AIM OF THE TASK: Reproduce the material below line for line, keeping every character unchanged.

MATERIAL TO PROCESS:

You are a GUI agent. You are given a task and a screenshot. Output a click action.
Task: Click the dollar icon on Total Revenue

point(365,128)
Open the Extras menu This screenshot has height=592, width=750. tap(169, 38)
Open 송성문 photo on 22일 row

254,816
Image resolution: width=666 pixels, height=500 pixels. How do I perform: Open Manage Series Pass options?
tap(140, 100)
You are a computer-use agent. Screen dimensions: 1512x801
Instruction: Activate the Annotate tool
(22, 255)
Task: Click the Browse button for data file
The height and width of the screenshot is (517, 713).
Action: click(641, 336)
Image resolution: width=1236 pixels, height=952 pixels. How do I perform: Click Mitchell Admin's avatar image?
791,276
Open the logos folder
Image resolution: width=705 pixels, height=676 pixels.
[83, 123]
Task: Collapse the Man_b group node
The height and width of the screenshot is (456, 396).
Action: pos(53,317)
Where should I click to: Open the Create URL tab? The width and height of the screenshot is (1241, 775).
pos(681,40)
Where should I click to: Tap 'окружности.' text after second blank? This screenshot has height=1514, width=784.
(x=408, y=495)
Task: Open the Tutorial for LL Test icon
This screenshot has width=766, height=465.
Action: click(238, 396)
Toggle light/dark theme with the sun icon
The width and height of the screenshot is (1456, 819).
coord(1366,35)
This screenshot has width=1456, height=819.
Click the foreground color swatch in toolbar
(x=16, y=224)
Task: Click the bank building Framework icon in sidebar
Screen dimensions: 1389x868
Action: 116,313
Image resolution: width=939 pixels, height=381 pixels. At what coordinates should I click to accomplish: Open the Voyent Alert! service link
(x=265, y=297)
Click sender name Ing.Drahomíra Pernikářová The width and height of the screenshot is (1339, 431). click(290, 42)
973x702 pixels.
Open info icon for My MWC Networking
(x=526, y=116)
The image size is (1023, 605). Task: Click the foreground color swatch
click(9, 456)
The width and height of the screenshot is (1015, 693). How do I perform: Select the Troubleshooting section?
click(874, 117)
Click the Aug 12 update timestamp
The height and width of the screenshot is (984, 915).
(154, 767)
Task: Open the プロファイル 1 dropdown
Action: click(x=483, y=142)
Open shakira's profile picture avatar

EXERCISE ANSWER:
You are a GUI agent. You are given a task and a screenshot. Output a click action.
Task: Click the dollar icon on Total Revenue

point(365,128)
Open the Extras menu This screenshot has height=592, width=750. tap(169, 38)
Open 송성문 photo on 22일 row

254,816
Image resolution: width=666 pixels, height=500 pixels. How do I perform: Open Manage Series Pass options?
tap(140, 100)
You are a computer-use agent. Screen dimensions: 1512x801
Instruction: Activate the Annotate tool
(22, 255)
Task: Click the Browse button for data file
The height and width of the screenshot is (517, 713).
Action: click(641, 336)
Image resolution: width=1236 pixels, height=952 pixels. How do I perform: Click Mitchell Admin's avatar image?
791,276
Open the logos folder
Image resolution: width=705 pixels, height=676 pixels.
[83, 123]
Task: Collapse the Man_b group node
The height and width of the screenshot is (456, 396).
Action: pos(53,317)
Where should I click to: Open the Create URL tab? The width and height of the screenshot is (1241, 775).
pos(681,40)
Where should I click to: Tap 'окружности.' text after second blank? This screenshot has height=1514, width=784.
(x=408, y=495)
Task: Open the Tutorial for LL Test icon
This screenshot has width=766, height=465.
Action: click(238, 396)
Toggle light/dark theme with the sun icon
The width and height of the screenshot is (1456, 819).
coord(1366,35)
This screenshot has width=1456, height=819.
Click the foreground color swatch in toolbar
(x=16, y=224)
Task: Click the bank building Framework icon in sidebar
Screen dimensions: 1389x868
Action: 116,313
Image resolution: width=939 pixels, height=381 pixels. At what coordinates should I click to accomplish: Open the Voyent Alert! service link
(x=265, y=297)
Click sender name Ing.Drahomíra Pernikářová The width and height of the screenshot is (1339, 431). click(290, 42)
973x702 pixels.
Open info icon for My MWC Networking
(x=526, y=116)
The image size is (1023, 605). Task: Click the foreground color swatch
click(9, 456)
The width and height of the screenshot is (1015, 693). How do I perform: Select the Troubleshooting section?
click(874, 117)
Click the Aug 12 update timestamp
The height and width of the screenshot is (984, 915).
(154, 767)
Task: Open the プロファイル 1 dropdown
Action: click(x=483, y=142)
Open shakira's profile picture avatar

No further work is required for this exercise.